TEXTAUSZUG -
Sie haben gesagt, dass die Impfbereitschaft zurückgegangen ist. Warum, denken Sie, ist dem so?

Ich weiss es auch nicht. Ich vermute, dass es den Leuten jetzt im Sommer bei schönem Wetter einfach nicht so wichtig erscheint.
Ich kann verstehen, wenn jemand aus prinzipiellen Gründen nicht geimpft werden möchte. Man muss dann einfach die Konsequenz tragen, dass man weniger Kontakt hat, nicht mehr gewisse Anlässe besuchen kann und das Risiko einer Ansteckung in Kauf nimmt.
Aber mich interessiert vielmehr die Frage: Wie stehen denn Sie zur Impfung?

Robert: Ich finde die Impfung eine gute Idee, da die Wahrscheinlichkeit, ohne Impfung nach einer Ansteckung zu sterben deutlich höher ist, als eine todbringende Reaktion auf eine Impfung. Ausserdem ist für Ungeimpfte die Wahrscheinlichkeit hoch, angesteckt zu werden. Deshalb denke ich, dass es schlauer ist, die Impfung zu machen. In meinem Umfeld kenne ich niemanden, der prinzipiell gegen die Impfung ist.

Maria: Ich habe auch gar keine Angst vor der Impfung, ausser, dass ich den Stich der Nadel nicht sehr mag. Aber ich habe nicht das Gefühl, dass etwas extrem Schlimmes passiert bei der Impfung. Auch ich kenne niemanden, der gegen die Impfung ist.
Ich finde, dass alles in Bezug auf die Impfung sehr gut überwacht wird.


Ich möchte Ihre Aussage bestärken, weil ich ja die Zulassungsverfahren für Medikamente kenne. In der Schweiz haben wir immer das Gefühl, es dauere zu lange. Aber Swissmedic, die Schweizerische Zulassungs- und Aufsichtsbehörde für Arzneimittel und Medizinprodukte, arbeitet sehr sorgfältig.

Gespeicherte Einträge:
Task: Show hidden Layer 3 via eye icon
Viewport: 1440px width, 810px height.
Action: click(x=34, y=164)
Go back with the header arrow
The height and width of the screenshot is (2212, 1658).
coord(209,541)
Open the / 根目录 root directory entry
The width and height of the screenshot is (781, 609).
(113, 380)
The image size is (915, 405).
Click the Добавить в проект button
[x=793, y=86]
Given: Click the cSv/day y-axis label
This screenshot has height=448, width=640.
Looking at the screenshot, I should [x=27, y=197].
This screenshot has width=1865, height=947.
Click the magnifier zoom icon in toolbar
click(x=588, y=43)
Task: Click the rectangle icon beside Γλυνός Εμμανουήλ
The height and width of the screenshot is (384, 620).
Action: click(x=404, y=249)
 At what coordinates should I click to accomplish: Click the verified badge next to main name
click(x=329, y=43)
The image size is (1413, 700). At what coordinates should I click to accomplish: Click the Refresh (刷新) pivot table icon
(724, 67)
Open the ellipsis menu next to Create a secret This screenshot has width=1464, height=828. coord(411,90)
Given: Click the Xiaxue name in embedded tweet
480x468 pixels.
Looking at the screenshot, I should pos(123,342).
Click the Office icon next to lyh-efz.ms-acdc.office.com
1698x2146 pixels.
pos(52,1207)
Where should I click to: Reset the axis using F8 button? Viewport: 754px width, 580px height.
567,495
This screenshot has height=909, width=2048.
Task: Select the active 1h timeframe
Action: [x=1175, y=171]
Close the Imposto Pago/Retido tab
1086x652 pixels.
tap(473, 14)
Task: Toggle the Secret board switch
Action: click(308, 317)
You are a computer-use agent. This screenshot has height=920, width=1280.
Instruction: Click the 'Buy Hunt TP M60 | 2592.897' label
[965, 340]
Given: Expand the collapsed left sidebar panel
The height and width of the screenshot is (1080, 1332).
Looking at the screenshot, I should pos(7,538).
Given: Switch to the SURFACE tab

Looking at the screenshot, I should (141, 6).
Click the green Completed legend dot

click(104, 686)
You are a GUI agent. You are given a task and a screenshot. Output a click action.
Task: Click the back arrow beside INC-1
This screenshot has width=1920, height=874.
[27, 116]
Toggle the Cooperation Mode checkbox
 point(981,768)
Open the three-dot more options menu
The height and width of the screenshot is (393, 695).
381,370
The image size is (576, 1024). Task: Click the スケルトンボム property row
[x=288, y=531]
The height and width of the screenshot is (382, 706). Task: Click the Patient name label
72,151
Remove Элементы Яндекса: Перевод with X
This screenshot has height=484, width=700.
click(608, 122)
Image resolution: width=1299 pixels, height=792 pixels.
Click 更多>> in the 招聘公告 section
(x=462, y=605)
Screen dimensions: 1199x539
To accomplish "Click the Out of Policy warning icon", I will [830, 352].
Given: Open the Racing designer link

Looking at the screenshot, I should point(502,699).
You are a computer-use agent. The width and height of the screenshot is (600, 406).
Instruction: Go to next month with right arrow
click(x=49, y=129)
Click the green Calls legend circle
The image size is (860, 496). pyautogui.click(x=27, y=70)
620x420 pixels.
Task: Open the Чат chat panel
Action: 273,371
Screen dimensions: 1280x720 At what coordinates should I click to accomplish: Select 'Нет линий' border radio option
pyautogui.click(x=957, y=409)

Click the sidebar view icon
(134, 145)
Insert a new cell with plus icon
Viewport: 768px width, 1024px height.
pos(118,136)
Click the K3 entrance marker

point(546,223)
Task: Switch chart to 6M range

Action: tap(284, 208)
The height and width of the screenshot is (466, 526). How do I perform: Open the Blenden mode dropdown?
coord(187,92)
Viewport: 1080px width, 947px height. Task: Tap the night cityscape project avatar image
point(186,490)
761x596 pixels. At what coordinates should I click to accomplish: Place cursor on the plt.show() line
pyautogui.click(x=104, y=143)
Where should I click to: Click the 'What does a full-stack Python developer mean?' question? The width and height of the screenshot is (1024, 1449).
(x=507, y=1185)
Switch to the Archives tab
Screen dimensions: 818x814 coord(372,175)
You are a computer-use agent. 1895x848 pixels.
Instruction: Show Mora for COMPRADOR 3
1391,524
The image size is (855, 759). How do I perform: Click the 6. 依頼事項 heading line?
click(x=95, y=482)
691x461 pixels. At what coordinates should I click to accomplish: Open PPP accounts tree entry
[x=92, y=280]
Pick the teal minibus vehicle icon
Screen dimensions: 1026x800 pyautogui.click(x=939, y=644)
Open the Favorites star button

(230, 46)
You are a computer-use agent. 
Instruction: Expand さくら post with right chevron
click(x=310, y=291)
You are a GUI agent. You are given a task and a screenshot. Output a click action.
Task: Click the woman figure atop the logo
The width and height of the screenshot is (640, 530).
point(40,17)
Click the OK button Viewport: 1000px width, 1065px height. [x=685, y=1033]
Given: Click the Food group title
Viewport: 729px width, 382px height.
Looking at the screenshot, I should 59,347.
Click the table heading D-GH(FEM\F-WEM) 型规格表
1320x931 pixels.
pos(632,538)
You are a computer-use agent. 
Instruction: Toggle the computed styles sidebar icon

AUFGABE A -
Beantworten Sie zum Gespräch über die Impfung diese Fragen:
(i) Welche Vermutung wird zum Rückgang der Impfbereitschaft geäussert?
(ii) Was mag Maria an der Impfung nicht?
(iii) Wie wird die Arbeitsweise von Swissmedic beschrieben?
AUFGABE B - Führen Sie das Gespräch über die Impfung bitte nach seinem letzten Satz weiter.
Die Zeilen spielen hierfür keine Rolle.

ANTWORT A -
(i) Den Leuten erscheint es jetzt im Sommer bei schönem Wetter einfach nicht so wichtig.
(ii) Den Stich der Nadel.
(iii) Swissmedic arbeitet sehr sorgfältig.

ANTWORT B -
Gibt es Entscheide von oben, welche Sie nicht nachvollziehen konnten?

Als Juristin bin ich der Meinung, dass das Regelwerk, welches man konstruiert, generell abstrakte Normen haben muss. Ich hätte es deshalb besser gefunden, wenn keine individuellen Lösungen in einem Gesetz oder in einer Verordnung festgehalten worden wären. Sie können sich vielleicht erinnern: Aufgrund von individuellen Regelungen gab es immer wieder seltsame ungleiche Behandlungen. Warum beispielsweise ein Tattoo-Studio vor den Schulen öffnen durfte, ist für mich schwer nachvollziehbar. Ich weiss auch nicht, warum man mit einer Bergbahn zum Skifahren darf, aber gleichzeitig golfen nicht erlaubt ist. Im Winter war zwar nicht Golf-Saison, aber auch bei anderen Sportarten - wie Tennis - gab es viele junge Sportler, die die Vorschriften nicht nachvollziehen konnten. Wegen dieser Ungleichheiten und Ungereimtheiten ist die angestrebte Balance meiner Meinung nach nicht immer gelungen. Ich hatte den Bundesrat einige Male darauf hingewiesen, doch generell abstraktere Regeln zu erlassen. Gerade bei  Abstandsregeln oder Maskenpflicht in Innenräumen ist das gut möglich.

Was halten Sie von den momentanen Massnahmen?

Es gibt ja vor allem noch eine Zahlenbeschränkung. Die ist in Ordnung. Und die Privatveranstalter müssen ihre Schutzkonzepte selbst definieren, was sie generell sehr gut machen. Das gibt den Leuten auch bis zu einem gewissen Grad die Verantwortung zurück. Von dieser Eigenverantwortung des Individuums lebt unsere Gesellschaft.

Gibt es Informationen, die bewusst anders dargestellt wurden, um ein Missverständnis oder sogar eine Panik in der Bevölkerung zu vermeiden?

Nein. Die klare Kommunikation war in dieser Krise eigentlich das Thema, das uns am meisten beschäftigte. Mir ist aufgefallen, dass in der Coronazeit alle Menschen sehr genau und auch sehr kritisch geschaut haben, was wir machen und was wir sagen. Jedes unserer Worte wurde auf die Goldwaage gelegt. Es war deshalb sehr wichtig, dass wir sehr klar  informiert haben, damit möglichst bei allen dieselbe Botschaft ankommt.

Was konnten Sie an Gutem von der Pandemie mitnehmen?

Ich finde es grossartig, wie unsere jungen Menschen diese Zeit gemeistert haben. Sie haben das sehr gut gemacht. Und ich spüre auch, dass die jungen Menschen die Schule wieder mehr schätzen.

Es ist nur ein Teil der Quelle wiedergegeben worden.